§ **Work to be completed**:
Transcribe the data that follows. Match it character for character.

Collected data
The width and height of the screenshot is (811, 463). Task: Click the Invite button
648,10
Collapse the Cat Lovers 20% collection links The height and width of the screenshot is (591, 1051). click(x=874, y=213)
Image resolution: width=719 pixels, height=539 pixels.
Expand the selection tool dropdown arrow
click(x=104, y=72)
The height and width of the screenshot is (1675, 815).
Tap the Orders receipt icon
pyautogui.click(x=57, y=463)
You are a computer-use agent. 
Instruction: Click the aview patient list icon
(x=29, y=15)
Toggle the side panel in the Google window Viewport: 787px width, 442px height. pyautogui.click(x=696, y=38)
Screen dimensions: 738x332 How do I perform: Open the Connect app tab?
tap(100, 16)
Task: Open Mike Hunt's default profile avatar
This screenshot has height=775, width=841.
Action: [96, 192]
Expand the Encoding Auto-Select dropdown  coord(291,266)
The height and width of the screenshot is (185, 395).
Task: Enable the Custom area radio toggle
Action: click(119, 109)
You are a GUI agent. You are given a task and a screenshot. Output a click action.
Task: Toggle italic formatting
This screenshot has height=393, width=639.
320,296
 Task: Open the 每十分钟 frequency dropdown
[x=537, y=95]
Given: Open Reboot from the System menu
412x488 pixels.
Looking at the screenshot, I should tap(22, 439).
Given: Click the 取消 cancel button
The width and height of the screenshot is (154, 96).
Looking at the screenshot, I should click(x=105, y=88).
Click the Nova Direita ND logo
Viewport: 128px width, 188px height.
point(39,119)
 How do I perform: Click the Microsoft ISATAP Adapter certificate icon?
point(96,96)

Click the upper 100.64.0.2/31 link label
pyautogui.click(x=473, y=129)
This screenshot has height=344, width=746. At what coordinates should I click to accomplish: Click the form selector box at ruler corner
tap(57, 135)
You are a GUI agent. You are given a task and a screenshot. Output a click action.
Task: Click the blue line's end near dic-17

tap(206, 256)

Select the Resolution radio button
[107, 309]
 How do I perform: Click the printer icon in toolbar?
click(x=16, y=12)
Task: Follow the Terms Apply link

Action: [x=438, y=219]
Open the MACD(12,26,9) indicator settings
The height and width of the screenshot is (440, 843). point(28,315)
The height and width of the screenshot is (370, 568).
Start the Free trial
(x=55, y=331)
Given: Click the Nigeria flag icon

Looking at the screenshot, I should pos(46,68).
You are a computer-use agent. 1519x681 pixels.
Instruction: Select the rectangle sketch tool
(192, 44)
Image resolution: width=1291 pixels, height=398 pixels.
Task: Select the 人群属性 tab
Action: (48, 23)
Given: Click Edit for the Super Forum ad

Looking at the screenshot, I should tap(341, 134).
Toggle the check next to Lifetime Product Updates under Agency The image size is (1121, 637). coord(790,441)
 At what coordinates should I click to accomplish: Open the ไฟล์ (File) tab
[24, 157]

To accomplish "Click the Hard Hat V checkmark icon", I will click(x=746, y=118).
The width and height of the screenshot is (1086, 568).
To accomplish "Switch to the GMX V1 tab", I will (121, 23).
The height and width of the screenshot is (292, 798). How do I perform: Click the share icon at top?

§ **Output**:
The width and height of the screenshot is (811, 463). Task: Click the Invite button
648,10
Collapse the Cat Lovers 20% collection links The height and width of the screenshot is (591, 1051). click(x=874, y=213)
Image resolution: width=719 pixels, height=539 pixels.
Expand the selection tool dropdown arrow
click(x=104, y=72)
The height and width of the screenshot is (1675, 815).
Tap the Orders receipt icon
pyautogui.click(x=57, y=463)
You are a computer-use agent. 
Instruction: Click the aview patient list icon
(x=29, y=15)
Toggle the side panel in the Google window Viewport: 787px width, 442px height. pyautogui.click(x=696, y=38)
Screen dimensions: 738x332 How do I perform: Open the Connect app tab?
tap(100, 16)
Task: Open Mike Hunt's default profile avatar
This screenshot has height=775, width=841.
Action: [96, 192]
Expand the Encoding Auto-Select dropdown  coord(291,266)
The height and width of the screenshot is (185, 395).
Task: Enable the Custom area radio toggle
Action: click(119, 109)
You are a GUI agent. You are given a task and a screenshot. Output a click action.
Task: Toggle italic formatting
This screenshot has height=393, width=639.
320,296
 Task: Open the 每十分钟 frequency dropdown
[x=537, y=95]
Given: Open Reboot from the System menu
412x488 pixels.
Looking at the screenshot, I should tap(22, 439).
Given: Click the 取消 cancel button
The width and height of the screenshot is (154, 96).
Looking at the screenshot, I should click(x=105, y=88).
Click the Nova Direita ND logo
Viewport: 128px width, 188px height.
point(39,119)
 How do I perform: Click the Microsoft ISATAP Adapter certificate icon?
point(96,96)

Click the upper 100.64.0.2/31 link label
pyautogui.click(x=473, y=129)
This screenshot has height=344, width=746. At what coordinates should I click to accomplish: Click the form selector box at ruler corner
tap(57, 135)
You are a GUI agent. You are given a task and a screenshot. Output a click action.
Task: Click the blue line's end near dic-17

tap(206, 256)

Select the Resolution radio button
[107, 309]
 How do I perform: Click the printer icon in toolbar?
click(x=16, y=12)
Task: Follow the Terms Apply link

Action: [x=438, y=219]
Open the MACD(12,26,9) indicator settings
The height and width of the screenshot is (440, 843). point(28,315)
The height and width of the screenshot is (370, 568).
Start the Free trial
(x=55, y=331)
Given: Click the Nigeria flag icon

Looking at the screenshot, I should pos(46,68).
You are a computer-use agent. 1519x681 pixels.
Instruction: Select the rectangle sketch tool
(192, 44)
Image resolution: width=1291 pixels, height=398 pixels.
Task: Select the 人群属性 tab
Action: (48, 23)
Given: Click Edit for the Super Forum ad

Looking at the screenshot, I should tap(341, 134).
Toggle the check next to Lifetime Product Updates under Agency The image size is (1121, 637). coord(790,441)
 At what coordinates should I click to accomplish: Open the ไฟล์ (File) tab
[24, 157]

To accomplish "Click the Hard Hat V checkmark icon", I will click(x=746, y=118).
The width and height of the screenshot is (1086, 568).
To accomplish "Switch to the GMX V1 tab", I will (121, 23).
The height and width of the screenshot is (292, 798). How do I perform: Click the share icon at top?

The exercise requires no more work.